Nas zonas planas ou quase planas da Beira Baixa, Ribatejo e do Alentejo o solo não precisava de ser arroteado, nem a terra armada em socalcos para ser cultivada.

Por outro lado, o domínio da água era difícil, e não estava ao alcance dos cultivadores.

Nas zonas planas do Ribatejo as cheias impediam o controle da água.

Na área restante o controle da água exigia a construção de albufeiras demasiado grandes para poderem ser feitas por cada um dos cultivadores.
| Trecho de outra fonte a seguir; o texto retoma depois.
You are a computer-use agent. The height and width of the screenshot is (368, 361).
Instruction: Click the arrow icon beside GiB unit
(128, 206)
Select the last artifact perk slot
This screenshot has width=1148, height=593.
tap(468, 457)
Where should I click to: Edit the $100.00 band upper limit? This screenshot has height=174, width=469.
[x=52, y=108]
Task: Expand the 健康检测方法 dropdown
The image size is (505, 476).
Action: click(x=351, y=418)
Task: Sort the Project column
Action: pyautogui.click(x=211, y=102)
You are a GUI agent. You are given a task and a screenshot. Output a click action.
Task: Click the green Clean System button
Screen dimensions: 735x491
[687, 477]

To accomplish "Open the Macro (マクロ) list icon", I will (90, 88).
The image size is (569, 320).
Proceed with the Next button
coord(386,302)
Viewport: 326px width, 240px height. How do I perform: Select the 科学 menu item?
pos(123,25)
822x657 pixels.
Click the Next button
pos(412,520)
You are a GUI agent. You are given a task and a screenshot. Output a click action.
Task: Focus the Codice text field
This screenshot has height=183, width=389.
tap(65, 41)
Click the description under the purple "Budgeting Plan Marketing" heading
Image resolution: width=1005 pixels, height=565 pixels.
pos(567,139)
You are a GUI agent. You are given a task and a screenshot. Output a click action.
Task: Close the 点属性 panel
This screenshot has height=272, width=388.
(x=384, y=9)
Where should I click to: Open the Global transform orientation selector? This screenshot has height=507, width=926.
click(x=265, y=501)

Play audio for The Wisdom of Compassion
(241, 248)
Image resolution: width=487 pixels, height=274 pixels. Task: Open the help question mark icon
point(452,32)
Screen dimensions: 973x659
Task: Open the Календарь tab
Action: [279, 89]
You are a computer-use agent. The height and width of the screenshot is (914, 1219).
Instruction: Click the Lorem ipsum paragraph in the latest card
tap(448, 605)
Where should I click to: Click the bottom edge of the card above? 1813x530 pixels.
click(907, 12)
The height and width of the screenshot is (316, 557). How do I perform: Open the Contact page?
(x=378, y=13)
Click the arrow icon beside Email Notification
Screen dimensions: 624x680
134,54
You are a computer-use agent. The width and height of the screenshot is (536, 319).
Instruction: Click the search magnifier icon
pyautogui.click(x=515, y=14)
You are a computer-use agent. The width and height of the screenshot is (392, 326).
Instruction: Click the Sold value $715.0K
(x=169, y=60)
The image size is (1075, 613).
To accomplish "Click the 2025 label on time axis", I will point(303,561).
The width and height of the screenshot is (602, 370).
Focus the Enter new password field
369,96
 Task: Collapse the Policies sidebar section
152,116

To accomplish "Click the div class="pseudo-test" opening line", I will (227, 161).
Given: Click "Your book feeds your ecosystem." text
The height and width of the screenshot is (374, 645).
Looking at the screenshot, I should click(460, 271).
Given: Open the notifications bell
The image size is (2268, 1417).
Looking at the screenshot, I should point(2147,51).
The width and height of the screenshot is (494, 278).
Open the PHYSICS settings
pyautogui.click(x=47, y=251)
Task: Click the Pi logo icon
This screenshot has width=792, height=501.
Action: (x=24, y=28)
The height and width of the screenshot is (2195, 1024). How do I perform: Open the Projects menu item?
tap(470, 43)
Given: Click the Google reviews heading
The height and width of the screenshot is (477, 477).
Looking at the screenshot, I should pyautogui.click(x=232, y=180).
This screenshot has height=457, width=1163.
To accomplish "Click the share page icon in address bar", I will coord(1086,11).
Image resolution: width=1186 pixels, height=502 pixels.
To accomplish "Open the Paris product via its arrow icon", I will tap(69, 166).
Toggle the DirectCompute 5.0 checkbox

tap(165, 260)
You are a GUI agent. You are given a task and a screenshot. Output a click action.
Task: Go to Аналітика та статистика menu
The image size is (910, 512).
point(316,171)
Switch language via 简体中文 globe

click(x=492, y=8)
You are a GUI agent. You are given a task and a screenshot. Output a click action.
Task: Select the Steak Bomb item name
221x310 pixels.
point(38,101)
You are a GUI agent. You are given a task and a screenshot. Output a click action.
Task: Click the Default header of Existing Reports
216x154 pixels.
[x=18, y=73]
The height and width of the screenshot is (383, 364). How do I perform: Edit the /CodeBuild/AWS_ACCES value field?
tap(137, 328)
Por isso a terra era entregue em aforamento não aos seus cultivadores directos, mas a verdadeiros empresários agrícolas capazes de reunir o capital suficiente em gado (vacas, ovelhas e porcos) para pastar grandes áreas e para lavrar (bois) a área indispensável para a produção do alimento básico (pão) necessário à manutenção e pagamento dos trabalhadores permanentes e eventuais da exploração (criados, guardas, capatazes, pastores, carpinteiros, ferreiros, pedreiros, ganhões).

Toda a terra excedente era entregue para exploração precária a cultivadores, que, ou eram os próprios criados ou trabalhadores, ou camponeses independentes.

O cultivador que recebia a terra limpava-a de mato, com as cinzas adubava a terra e semeava uma seara de pão da qual pagava uma parte ao lavrador. Terminada a colheita a terra era abandonada ao pastorio dos gados do lavrador. Para cultivar nova seara o seareiro tinha que limpar de mato a nova área. Assim foram os seareiros que progressivamente transformaram os matagais alentejanos e do Ribatejo em campos cultivados a pão, sombreados de azinheiras e de sobreiros para sustento dos porcos criados em manadio pelo lavrador.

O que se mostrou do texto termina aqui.